Dismissals based on expiry of fixed-term contracts and the duty to consult
According to the next case, employers may not have to include dismissals resulting from the expiry of a fixed-term contract when calculating whether the duty to consult employee representatives about redundancy applies. It alters the orthodox view which was that dismissals resulting from the expiry of fixed term contracts should be included when calculating the number of dismissals. However, employers still need to exercise care.
Under the Trade Union and Labour Relations (Consolidation) Act 1992, where an employer is proposing to dismiss as redundant 20 or more employees at one establishment within a period of 90 days or less, it is required to consult on its proposal with appropriate representatives of the affected employees. There are large financial penalties to pay for failure to observe the statutory duty.
In this context, “dismiss as redundant” means a dismissal “for a reason not related to the individual concerned”.
In the latest case, all the employees were employed on fixed-term contracts and were dismissed when their contracts came to an end. The employees’ union alleged that the employer was in breach of its collective redundancy consultation obligations.
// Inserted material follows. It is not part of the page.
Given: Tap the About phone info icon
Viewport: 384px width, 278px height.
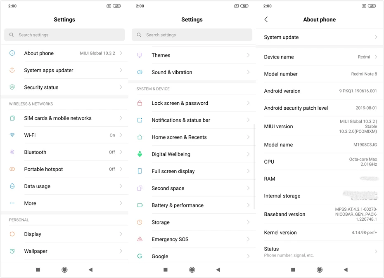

The tribunal ruled that, provided the other required conditions are satisfied, a dismissal on the expiry of a fixed-term contract should always count for the purposes of calculating whether the duty of collective redundancy consultation applies.
Allowing the employer’s appeal, the EAT (with whom the Scottish Court of Session has now agreed) said that the tribunal had failed to ask the crucial question of whether or not the employees’ dismissals in this case were for reasons relating to the individuals.
While the collective consultation obligations can apply to dismissals on the expiry of fixed-term contracts of more than three months (the legislation excludes shorter fixed-term contracts), the key question is whether or not the dismissal is for a reason “related to the individual”.
"A reason relates to an individual if it is something to do with him, such as something he is or something that he has done".
The EAT said that, in this case, at least one of reasons for each employee’s dismissal was that the employee had agreed to enter into a fixed-term contract that would come to an end at a particular date or on the occurrence of a particular event. This amounted to a reason that related to the individual concerned and as such did not trigger the collective consultation duty.
It was important to the ruling in this case that the EAT was satisfied that the employer had simply allowed the fixed term contracts to come to their natural end and that no other wider business-related factors played a part in the decision. However, in many cases it may not be as clear as to whether the expiry of the fixed term is just connected to matters "direct and personal" to the individual and not to any wider business imperative to reduce costs or to increase efficiencies.
To be safe, employers may still wish to assume that fixed term contracts due to expire should be counted in general redundancy numbers unless it is clear that the non-renewal is for a reason related to the individual concerned.